La faim va se joindre au froid pour détruire les infortunés qu’un dévouement sublime a conduits sur les plateaux désolés.

Max demeurait là, les pieds dans la neige, accablé par ce coup du sort. Pourquoi rentrer sous la tente puisqu’avec lui entrera le désespoir !

Une voix bien connue l’arrache à ses réflexions :

— Qu’est-ce que vous faites-là ? Auriez-vous l’intention de dresser un bonhomme de neige ?

Il sursaute violemment. C’est la voix de miss Violet. La portière de la tente s’est légèrement soulevée, et par l’ouverture se montre le doux visage de la jeune fille.

— Il fait un froid terrible, dit-elle encore. Faites-nous vite porter le thé et rentrez. Je grelotte à vous voir ainsi dehors.

La bande de feutre retombe. Violet a disparu. Et Max reste là, chancelant, éperdu.

Le thé ! Elle a demandé le thé. En reste-t-il seulement ? Ah oui, une boîte entamée est sous la tente. Pendant quelques heures encore, la boisson aromatique permettra de lutter contre la température glaciale.
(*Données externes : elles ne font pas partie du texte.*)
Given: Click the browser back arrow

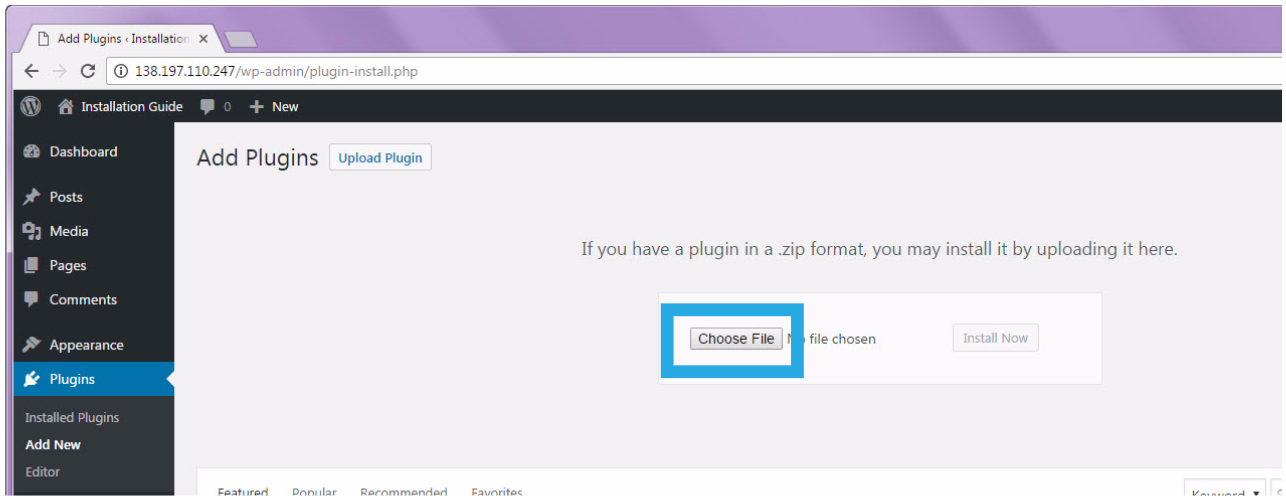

Allons, la lutte suprême est commencée. Max doit à ses amis, à lui-même de lutter jusqu’au bout. Il tend ses nerfs, parvient à se dominer, et d’un pas ferme, regagne la tente.

Son entrée cause une stupéfaction. Il est si pâle ; ses yeux expriment une résolution si désespérée que tous se figent en l’attitude du moment. Et c’est dans un silence angoissant qu’il parle :

— Mes amis, nous avons devant nous quelques heures à peine pour atteindre l’armée ou pour mourir.

— Que dites-vous ?

Tous chuchotent cette interrogation anxieuse.

— Je dis ce qui est malheureusement trop certain. Notre guide, nos serviteurs nous ont abandonnés cette nuit, emmenant avec eux les bêtes de somme et les bagages.

— Les misérables, glapit John Lobster. L’Angleterre tirera une vengeance éclatante…

— L’Angleterre ignorera le trépas de voyageurs perdus sur les Hauts Plateaux, et auxquels la neige voile les sentiers, répondit douloureusement le romancier.